The answer must be exactly the lines from the one containing "Click the 1.6 MLv magnitude value" through the end of the material, with both ends kept and no other lines.

* [Data extracts]
= = =

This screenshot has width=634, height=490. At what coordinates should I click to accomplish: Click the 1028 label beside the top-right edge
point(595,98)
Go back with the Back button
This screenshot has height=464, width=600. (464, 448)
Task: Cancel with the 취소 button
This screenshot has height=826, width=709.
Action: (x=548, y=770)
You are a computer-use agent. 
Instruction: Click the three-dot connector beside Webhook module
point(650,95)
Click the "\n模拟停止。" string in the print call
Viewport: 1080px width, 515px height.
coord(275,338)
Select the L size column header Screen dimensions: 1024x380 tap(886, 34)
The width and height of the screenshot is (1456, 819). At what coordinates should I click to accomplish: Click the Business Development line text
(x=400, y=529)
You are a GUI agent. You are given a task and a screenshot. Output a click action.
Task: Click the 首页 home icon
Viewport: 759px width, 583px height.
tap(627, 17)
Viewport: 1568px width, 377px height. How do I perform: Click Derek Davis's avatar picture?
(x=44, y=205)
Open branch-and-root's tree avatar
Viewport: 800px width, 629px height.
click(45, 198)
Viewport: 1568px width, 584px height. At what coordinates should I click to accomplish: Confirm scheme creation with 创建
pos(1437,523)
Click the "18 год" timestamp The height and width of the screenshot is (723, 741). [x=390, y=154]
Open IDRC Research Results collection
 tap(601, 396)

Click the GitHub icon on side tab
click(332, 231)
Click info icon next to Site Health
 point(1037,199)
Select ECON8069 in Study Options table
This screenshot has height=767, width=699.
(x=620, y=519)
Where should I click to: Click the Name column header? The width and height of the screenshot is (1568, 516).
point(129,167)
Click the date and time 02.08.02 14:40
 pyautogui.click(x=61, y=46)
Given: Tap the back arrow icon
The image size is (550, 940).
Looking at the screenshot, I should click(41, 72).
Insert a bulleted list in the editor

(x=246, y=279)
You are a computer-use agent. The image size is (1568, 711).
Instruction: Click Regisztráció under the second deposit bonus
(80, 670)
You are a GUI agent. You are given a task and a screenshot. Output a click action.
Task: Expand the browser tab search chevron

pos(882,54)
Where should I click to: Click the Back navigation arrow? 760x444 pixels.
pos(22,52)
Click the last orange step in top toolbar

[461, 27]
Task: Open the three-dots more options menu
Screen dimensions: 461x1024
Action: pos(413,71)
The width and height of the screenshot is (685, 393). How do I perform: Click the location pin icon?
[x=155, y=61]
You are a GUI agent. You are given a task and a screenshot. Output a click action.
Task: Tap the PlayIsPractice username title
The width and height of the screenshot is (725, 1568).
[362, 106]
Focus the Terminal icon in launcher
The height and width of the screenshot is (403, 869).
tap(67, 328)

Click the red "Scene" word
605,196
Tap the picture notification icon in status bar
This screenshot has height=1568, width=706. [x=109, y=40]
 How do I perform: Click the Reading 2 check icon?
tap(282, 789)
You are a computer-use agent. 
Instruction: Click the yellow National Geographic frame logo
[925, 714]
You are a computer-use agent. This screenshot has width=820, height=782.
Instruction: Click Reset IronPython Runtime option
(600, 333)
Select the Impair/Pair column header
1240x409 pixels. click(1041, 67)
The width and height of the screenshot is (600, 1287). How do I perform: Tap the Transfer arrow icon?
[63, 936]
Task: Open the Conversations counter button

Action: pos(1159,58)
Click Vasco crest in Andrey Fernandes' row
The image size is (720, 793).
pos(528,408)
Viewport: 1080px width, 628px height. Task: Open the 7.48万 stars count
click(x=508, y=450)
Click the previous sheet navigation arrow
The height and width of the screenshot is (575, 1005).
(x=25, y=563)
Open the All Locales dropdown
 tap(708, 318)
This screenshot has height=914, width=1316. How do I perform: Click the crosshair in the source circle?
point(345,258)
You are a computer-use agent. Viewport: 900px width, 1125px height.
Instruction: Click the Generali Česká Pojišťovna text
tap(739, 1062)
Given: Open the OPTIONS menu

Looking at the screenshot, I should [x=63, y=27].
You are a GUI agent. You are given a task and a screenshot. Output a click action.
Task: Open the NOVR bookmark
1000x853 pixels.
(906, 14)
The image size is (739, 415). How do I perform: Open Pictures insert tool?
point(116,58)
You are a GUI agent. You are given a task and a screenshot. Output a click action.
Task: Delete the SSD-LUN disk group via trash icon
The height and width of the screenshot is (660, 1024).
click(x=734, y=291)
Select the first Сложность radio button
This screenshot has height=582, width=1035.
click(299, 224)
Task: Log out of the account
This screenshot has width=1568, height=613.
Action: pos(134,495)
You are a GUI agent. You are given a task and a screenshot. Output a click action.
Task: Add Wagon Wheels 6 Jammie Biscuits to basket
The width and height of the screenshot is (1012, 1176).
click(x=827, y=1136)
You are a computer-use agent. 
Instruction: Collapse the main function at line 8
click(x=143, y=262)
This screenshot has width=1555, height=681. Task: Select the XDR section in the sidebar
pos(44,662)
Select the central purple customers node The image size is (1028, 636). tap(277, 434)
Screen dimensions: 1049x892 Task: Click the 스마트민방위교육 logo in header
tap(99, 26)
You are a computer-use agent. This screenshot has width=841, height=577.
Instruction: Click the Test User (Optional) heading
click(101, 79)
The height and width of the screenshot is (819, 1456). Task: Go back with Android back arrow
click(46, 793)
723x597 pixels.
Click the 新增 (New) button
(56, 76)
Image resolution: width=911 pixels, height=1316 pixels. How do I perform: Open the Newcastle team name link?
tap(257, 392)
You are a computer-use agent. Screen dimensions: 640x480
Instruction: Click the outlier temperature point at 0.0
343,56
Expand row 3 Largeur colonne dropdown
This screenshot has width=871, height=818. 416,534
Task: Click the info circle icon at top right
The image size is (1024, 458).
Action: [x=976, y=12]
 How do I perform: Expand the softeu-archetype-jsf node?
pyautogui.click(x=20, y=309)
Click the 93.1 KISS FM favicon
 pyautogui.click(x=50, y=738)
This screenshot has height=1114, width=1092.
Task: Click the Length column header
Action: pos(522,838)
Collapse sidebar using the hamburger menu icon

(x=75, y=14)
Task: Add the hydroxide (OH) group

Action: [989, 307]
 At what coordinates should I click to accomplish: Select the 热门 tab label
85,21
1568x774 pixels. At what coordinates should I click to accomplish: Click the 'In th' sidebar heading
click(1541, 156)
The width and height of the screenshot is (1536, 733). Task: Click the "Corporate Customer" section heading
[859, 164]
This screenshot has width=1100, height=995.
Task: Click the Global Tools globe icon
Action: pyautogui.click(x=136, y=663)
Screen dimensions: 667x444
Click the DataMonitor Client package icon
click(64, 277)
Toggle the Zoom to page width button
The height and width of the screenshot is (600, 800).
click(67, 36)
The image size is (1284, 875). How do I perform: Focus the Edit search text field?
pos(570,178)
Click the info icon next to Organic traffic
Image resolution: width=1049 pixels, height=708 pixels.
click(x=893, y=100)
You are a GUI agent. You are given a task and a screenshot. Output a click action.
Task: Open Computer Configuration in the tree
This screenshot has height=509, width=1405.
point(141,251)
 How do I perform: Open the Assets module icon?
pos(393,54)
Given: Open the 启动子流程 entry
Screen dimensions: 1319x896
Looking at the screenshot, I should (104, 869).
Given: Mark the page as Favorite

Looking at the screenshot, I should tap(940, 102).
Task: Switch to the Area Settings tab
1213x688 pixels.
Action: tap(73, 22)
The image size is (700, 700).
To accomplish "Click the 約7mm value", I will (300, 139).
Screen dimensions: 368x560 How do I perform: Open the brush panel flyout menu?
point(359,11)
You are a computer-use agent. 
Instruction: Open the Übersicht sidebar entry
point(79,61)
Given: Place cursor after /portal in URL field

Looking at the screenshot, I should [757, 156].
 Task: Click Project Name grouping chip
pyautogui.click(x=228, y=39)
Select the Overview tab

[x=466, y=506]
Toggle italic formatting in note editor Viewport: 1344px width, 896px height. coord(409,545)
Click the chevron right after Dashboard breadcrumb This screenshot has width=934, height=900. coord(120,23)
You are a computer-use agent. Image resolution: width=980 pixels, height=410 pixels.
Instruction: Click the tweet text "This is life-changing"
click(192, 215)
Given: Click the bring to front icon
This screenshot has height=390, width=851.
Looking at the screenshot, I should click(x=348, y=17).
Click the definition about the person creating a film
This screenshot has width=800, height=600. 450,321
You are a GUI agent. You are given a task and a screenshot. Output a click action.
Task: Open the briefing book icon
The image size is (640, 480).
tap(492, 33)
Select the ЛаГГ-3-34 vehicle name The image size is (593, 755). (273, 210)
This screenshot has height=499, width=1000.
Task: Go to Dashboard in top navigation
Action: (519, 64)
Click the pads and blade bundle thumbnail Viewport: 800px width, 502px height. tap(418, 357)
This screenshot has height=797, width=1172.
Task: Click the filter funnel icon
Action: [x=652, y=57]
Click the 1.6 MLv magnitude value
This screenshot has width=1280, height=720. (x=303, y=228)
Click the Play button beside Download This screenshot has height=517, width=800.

= = =

* [Completed exercise]
Click the 1.6 MLv magnitude value
This screenshot has width=1280, height=720. (x=303, y=228)
Click the Play button beside Download This screenshot has height=517, width=800.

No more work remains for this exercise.